While a review commissioned by Kodak says
CEO Jim Continenza's stock options did not violate
internal policies, the SCC investigation is ongoing.
And the damage in the eyes of some has already been done.
What happened at Kodak was probably the dumbest decisions
made by executives in corporate history.
Peter Navarro certainly has plenty of reason to try
and distance himself from this deal.
You know, when he was announcing it he was trying to take
all the credit in the world and this was really his baby
trying to shepherd it through and encouraging the government
to give Kodak this loan.
The underlying question here is, was Kodak some sort of
pump and dump scam, where by shooting the share price up
with this loan announcement did Kodak or anyone around Kodak
unfairly profit off just the share price skyrocketing alone?

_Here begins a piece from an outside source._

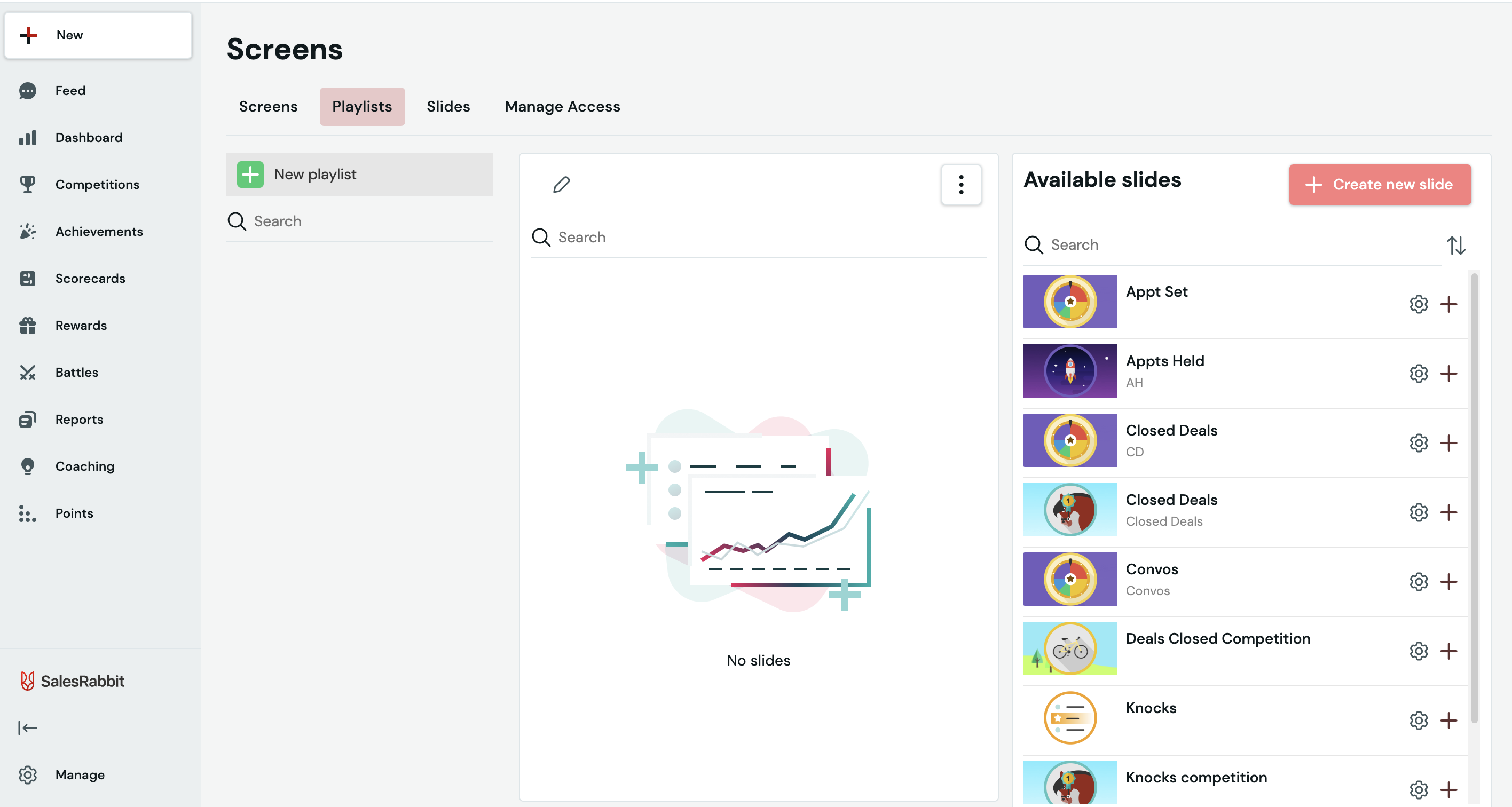Switch to the Slides tab
This screenshot has width=1512, height=807.
(x=448, y=106)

In a statement Kodak said based on
an exhaustive review of law and facts, our lawyers
have concluded that Kodak and its officers, directors
and senior management did not violate
the securities regulations or other relevant laws,
engage in a breach of fiduciary duty or violate
any of Kodak's internal policies and procedures.
So while Kodak is in trouble, both as a company and as
a company defining its identity, it doesn't necessarily mean
that they made the wrong decisions.
Some say that companies just aren't always meant to be
on top.
It's not obvious that companies exist forever.
The notion that a company has to exist and if
it doesn't exist, somebody failed, not accurate.
The function of management is not to keep the company
in business, it's to create wealth.
If you don't have a balance where the revenue exceeds
your cost, you eventually go out of business.
This isn't just an iconic company, this isn't just
a corporate tragedy.
It's a piece of America that's being lost you know, forever.